In 1993, Women of Reform Judaism adopted the resolution Ethnic Conflict and Violence which voiced concern and urged action regarding the intense ethnic, religious, and civil conflicts arising throughout the world, such as that recently occurring in Congo (formerly Zaire). Two of these recent ethnic wars, in Bosnia and Rwanda, were genocidal. Beginning in 1950, Women of Reform Judaism has taken strong positions on genocide, urging the United States to ratify the United Nations Convention on the Prevention and Punishment of the Crime of Genocide.

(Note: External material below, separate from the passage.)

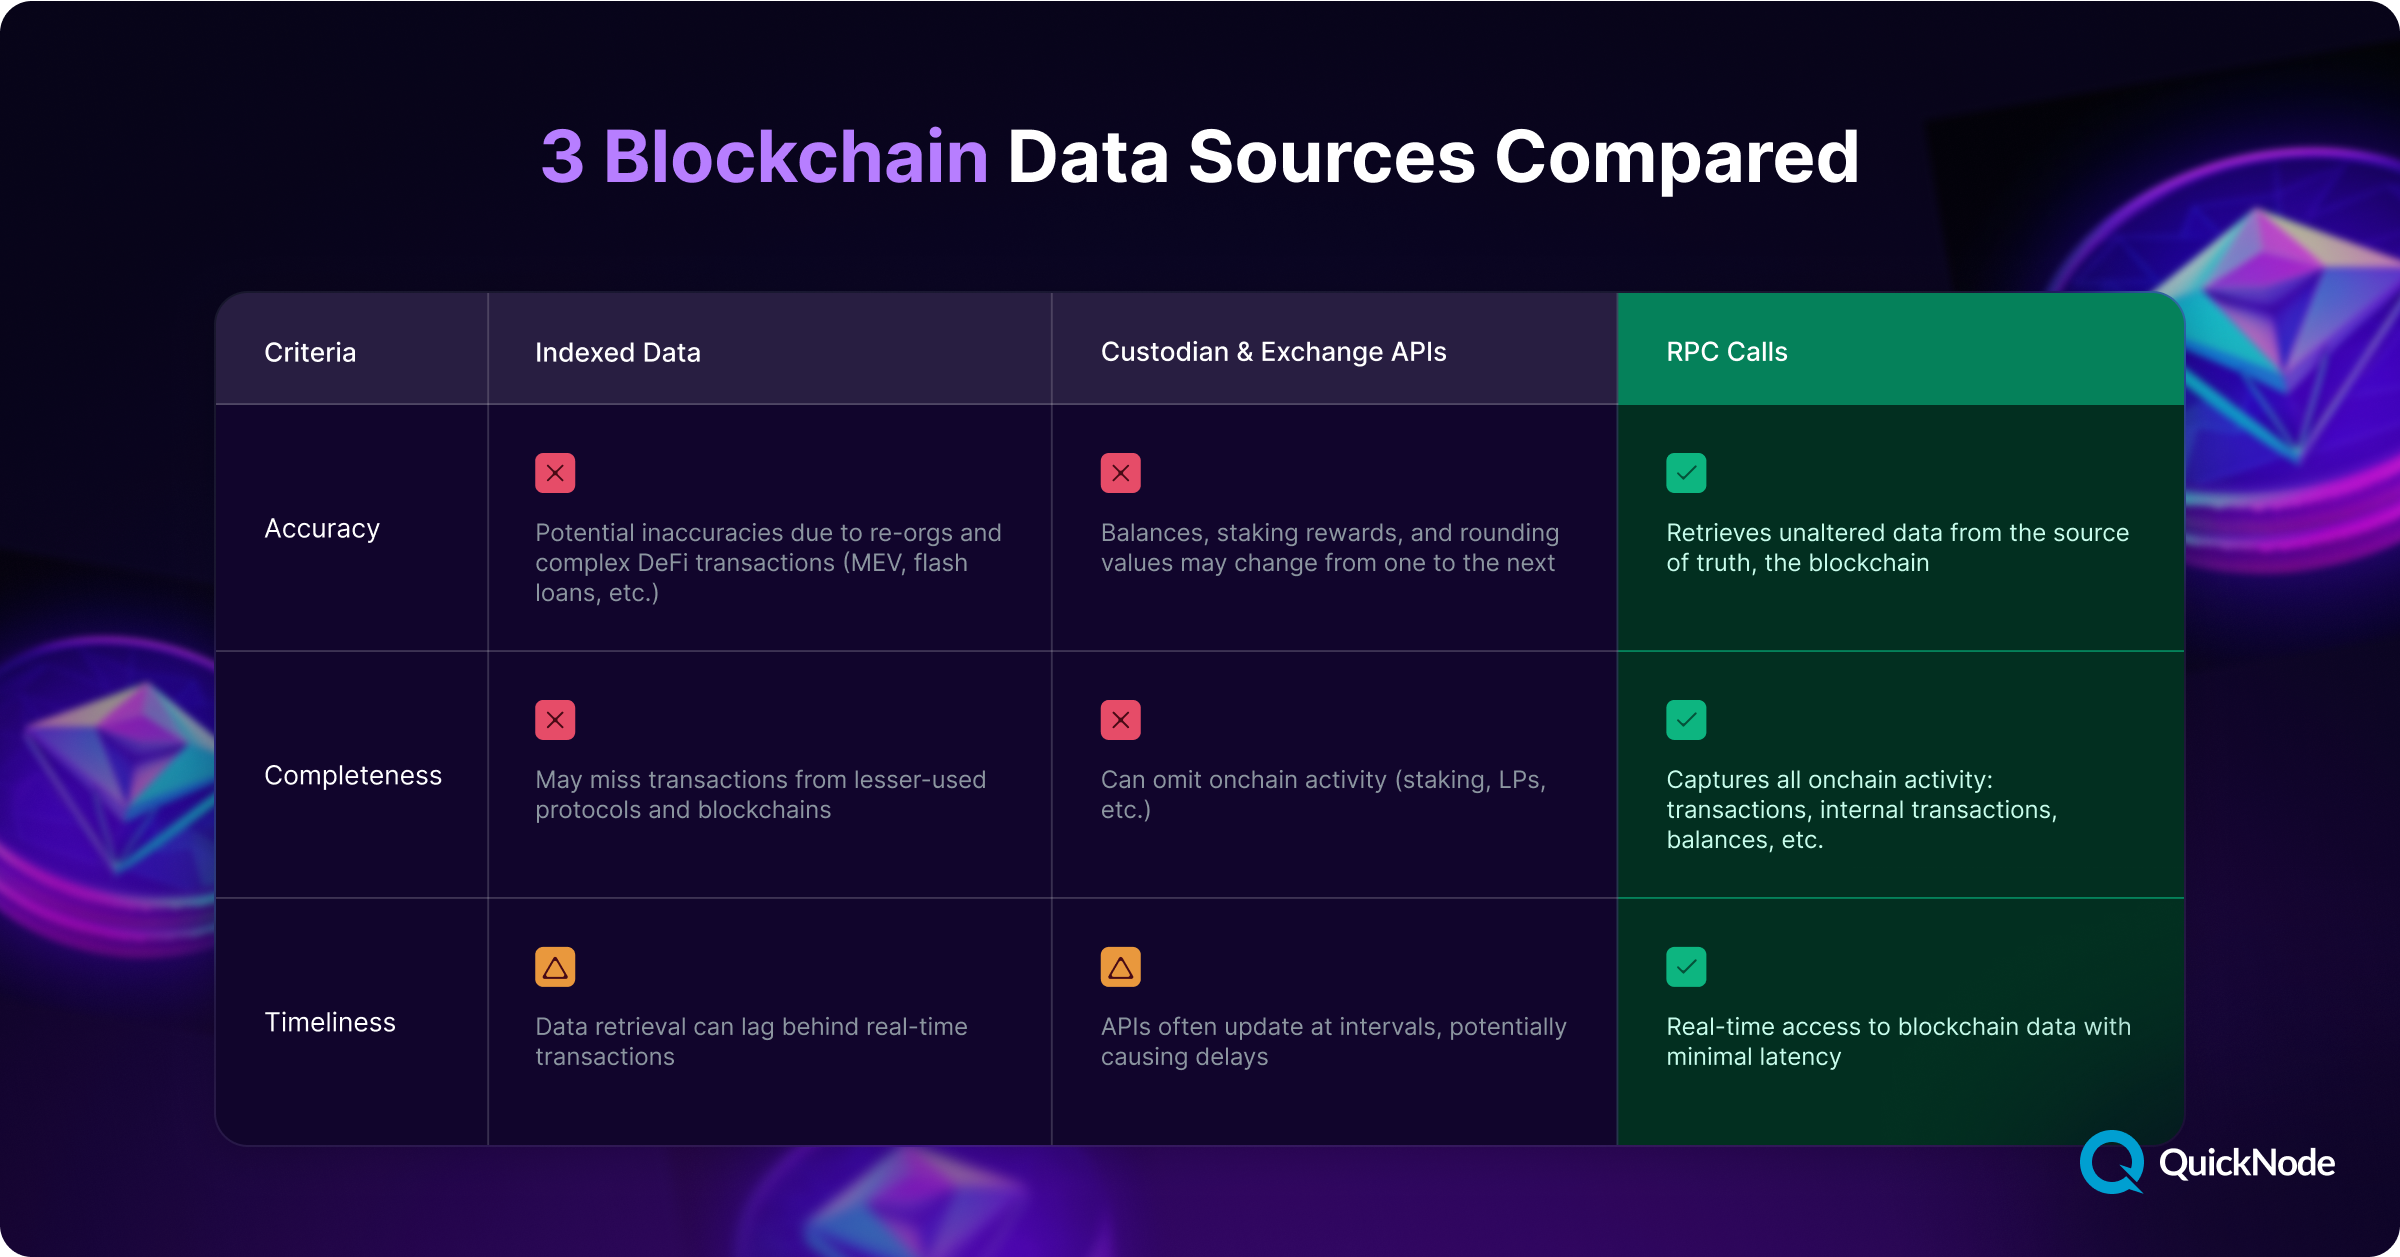The height and width of the screenshot is (1257, 2400).
Task: Click red X icon above 'Balances, staking rewards' text
Action: tap(1120, 473)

International Criminal Tribunals, the first since those following World War II, have been established to try those who committed the genocide of Bosnian Muslims in the Former Yugoslavia and the Tutsi minority in Rwanda. Their savage acts meet the international definition of war crimes. Seventy-five persons have been indicted by the International Criminal Tribunal for the Former Yugoslavia, but only eight are in custody. The remainder are living freely, indeed some are politically active in Croatia, the Federal Republic of Yugoslavia and Republic of Srpska. NATO-led forces, including U.S. troops, have not arrested them, nor have been ordered to do so. The International Criminal Tribunal For Rwanda has indicted twenty-one persons who are accused of playing major roles in the Rwandan genocide, nine of whom are still at large in Zaire, Côte d’Ivoire, Kenya, and Cameroon.


Among the indicted war criminals in the former Yugoslavia are those who organized and perpetrated the systematic use of rape of Bosnian women as a war strategy. The Tribunals, in a momentous and historic decision, defined strategic use of rape as a war crime. Yet the rapists are among those who have not been apprehended and brought to trial, despite the Dayton peace agreement which obliges the Former Yugoslavia to cooperate with the Tribunal.


The UN statutes establishing both Tribunals provide that all members of the international community have a duty to comply in the “arrest or detention of persons indicted for war crimes” and “the surrender or transfer of the accused to the international Tribunal(s).” Moreover, the U.S. Congress adopted section 582 of Public Law 104-107 to use the leverage of international financial institution resources to encourage governments to turn over indicted war criminals to the two Tribunals for criminal prosecution.


The Board of Directors of Women of Reform Judaism applauds the decisions of the Tribunals defining the strategic use of rape as a war crime and calls upon the President and administration of the United States to take a leadership role to ensure the apprehension and prosecution of war criminals by:


  1. Ordering U.S. and NATO forces to detain and remand indicted war criminals to the Tribunals for trial.
  2. Urging the international community to focus economic and political pressure, by withholding international financial resources, on those countries that are not cooperating with the Tribunals by releasing indicted war criminals.

Further, Women of Reform Judaism urges its global affiliates to take such positions in relationship to their governments to work towards apprehension and prosecution of indicted war criminals.